Affiatato e brillante tutto il cast intorno a loro, la sempre nevrotica Margherita Buy, Fabio De Luigi nel ruolo del protagonista/autore, la divertente Carla Signoris, i giovani Valeria Bilello, Alice Croci, Gianmaria Biancuzzi e infine Corinna Agustoni irriconoscibile come nonna smemorata. “Il lavoro dell’attore comico è anche quello di proporre alternative aggiunte, divertirsi ad aggiungere una battuta ad una scena che sta già in piedi da sola – dice ancora Abatantuono – Anche se a volte mi son capitati dei copioni su cui c’era scritto ‘qui si arrangia lui’. Sono appassionato di commedia in assoluto, nella commedia si può ottenere commozione e ilarità nello spazio di una sola scena. Il Cinema Italiano è stato grande con la commedia e ora sembra tornata in auge”.
“Stiamo tentando una specie di ponte tra la nostra commedia italiana, che è una mamma che ci ha fatto crescere ma va anche superata, e la nuova commedia anglosassone. Happy Family è sostanzialmente un film comico, anche se spero che abbia più colori emotivi, e la comicità è più difficile da esportare, invece sembra che l’America lo accolga bene – dice Salvatores. E racconta – Volevo che i personaggi fossero vicini a noi e allo stesso tempo vivessero in un mondo irreale e un po’ finto. I colori sottolineano appunto questo aspetto da messa in scena, ricordano che non stiamo raccontando la realtà. La family siamo tutti noi in una dimensione totalmente inventata”.
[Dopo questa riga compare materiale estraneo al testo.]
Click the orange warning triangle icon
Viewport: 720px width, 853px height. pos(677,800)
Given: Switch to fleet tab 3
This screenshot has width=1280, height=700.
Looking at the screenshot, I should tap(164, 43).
E il film trabocca d’amore, per gli attori come già s’è detto, per le musiche di Simon & Garfunkel , evocative e sempre presenti, per Milano, estiva, deserta, bellissima. “Milano è molto più cinematografica di quello che si pensi” sottolinea Salvatores che la percorre dai tempi di “Kamikazen” e che la porta nel cuore anche quando i suoi film lo spingono nella fuga di “Marrakech Express” e di “Mediterraneo”.
Ci si chiede anche se tornerà alla Fantascienza, dato che è stato tra i pochi registi italiani ad avventurarcisi, nel suo continuo spaziare tra diversi generi cinematografici “La fantascienza è un genere che amo particolarmente e se trovassi la storia e la combinazione produttiva giusta ci riproverei sicuramente. Con i nostri budget andava bene un film come Nirvana, che era vicino al cyber punk. Amo la fantascienza così come amo tutti i generi cinematografici: non dimentichiamoci che i generi sono il brodo culturale del Cinema e che dai film di genere che nascono gli autori”.
Potremmo divertirci a fare una scommessa sul suo prossimo passo, se sarà ancora verso il noir o verso la ritrovata commedia, o su un genere del tutto nuovo con cui vorrà sorprenderci. Sicuramente vi ritroveremo molti volti a lui cari, poiché la sua famiglia felice si ingrandisce sempre più e ai vecchi compagni di viaggio se ne aggiungono di nuovi. “Gli attori sono la mia family e voglio vederli, se possibile, happy”.